_ACTIVITY_
Among the entries, which lines carry the string "info"? Copy every one.

_GIVEN DATA_

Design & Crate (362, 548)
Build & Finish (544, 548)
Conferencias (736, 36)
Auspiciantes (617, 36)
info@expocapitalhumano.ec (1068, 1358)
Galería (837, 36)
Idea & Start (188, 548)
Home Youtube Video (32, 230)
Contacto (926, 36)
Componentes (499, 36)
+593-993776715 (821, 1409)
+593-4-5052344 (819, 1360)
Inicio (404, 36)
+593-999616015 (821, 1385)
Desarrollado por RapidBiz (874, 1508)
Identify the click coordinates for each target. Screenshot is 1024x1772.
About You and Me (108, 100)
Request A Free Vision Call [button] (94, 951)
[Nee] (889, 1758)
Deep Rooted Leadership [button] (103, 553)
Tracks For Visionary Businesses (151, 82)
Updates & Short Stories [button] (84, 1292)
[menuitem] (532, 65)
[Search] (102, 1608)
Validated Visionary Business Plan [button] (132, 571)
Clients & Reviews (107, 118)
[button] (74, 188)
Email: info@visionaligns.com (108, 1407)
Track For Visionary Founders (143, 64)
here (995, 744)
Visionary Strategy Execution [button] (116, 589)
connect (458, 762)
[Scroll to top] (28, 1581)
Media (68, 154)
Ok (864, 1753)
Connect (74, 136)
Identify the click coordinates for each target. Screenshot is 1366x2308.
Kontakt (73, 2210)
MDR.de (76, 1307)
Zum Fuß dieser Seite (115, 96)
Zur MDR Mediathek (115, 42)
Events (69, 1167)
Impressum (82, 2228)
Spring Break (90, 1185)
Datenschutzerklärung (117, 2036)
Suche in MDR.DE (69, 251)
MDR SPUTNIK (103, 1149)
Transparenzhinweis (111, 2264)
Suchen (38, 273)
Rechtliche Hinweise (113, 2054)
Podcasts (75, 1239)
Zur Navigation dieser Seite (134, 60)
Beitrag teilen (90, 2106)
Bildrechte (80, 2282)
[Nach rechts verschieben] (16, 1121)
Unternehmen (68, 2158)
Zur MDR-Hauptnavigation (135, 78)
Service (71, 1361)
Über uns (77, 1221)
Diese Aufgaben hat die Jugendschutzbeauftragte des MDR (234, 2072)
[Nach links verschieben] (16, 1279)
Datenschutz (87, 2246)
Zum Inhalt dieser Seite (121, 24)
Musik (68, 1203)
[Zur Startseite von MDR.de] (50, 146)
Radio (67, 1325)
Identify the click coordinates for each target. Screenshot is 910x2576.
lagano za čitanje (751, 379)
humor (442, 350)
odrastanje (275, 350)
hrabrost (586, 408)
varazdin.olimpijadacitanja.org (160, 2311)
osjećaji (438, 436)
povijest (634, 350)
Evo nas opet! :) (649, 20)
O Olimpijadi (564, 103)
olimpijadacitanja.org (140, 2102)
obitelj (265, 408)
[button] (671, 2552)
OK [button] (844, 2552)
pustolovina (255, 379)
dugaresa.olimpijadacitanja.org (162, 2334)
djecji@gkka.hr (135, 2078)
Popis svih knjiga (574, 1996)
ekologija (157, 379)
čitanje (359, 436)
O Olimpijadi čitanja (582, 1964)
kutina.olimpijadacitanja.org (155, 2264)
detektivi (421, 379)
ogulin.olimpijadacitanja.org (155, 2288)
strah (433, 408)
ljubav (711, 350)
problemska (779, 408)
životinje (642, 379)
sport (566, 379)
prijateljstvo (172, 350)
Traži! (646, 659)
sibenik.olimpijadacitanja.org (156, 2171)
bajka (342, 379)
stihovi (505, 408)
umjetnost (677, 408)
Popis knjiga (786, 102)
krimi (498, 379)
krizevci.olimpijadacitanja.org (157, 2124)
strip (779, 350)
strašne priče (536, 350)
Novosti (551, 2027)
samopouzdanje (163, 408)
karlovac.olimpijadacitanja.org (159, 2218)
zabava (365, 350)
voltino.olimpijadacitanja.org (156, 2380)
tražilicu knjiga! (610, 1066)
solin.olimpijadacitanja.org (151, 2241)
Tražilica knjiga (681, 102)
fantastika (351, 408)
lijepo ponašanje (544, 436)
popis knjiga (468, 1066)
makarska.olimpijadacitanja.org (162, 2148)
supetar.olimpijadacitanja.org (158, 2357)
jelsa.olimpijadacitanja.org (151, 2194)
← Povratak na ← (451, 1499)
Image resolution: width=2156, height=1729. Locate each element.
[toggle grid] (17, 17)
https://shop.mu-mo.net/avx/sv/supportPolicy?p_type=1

_RESULT FOR THIS TASK_
info@expocapitalhumano.ec (1068, 1358)
Email: info@visionaligns.com (108, 1407)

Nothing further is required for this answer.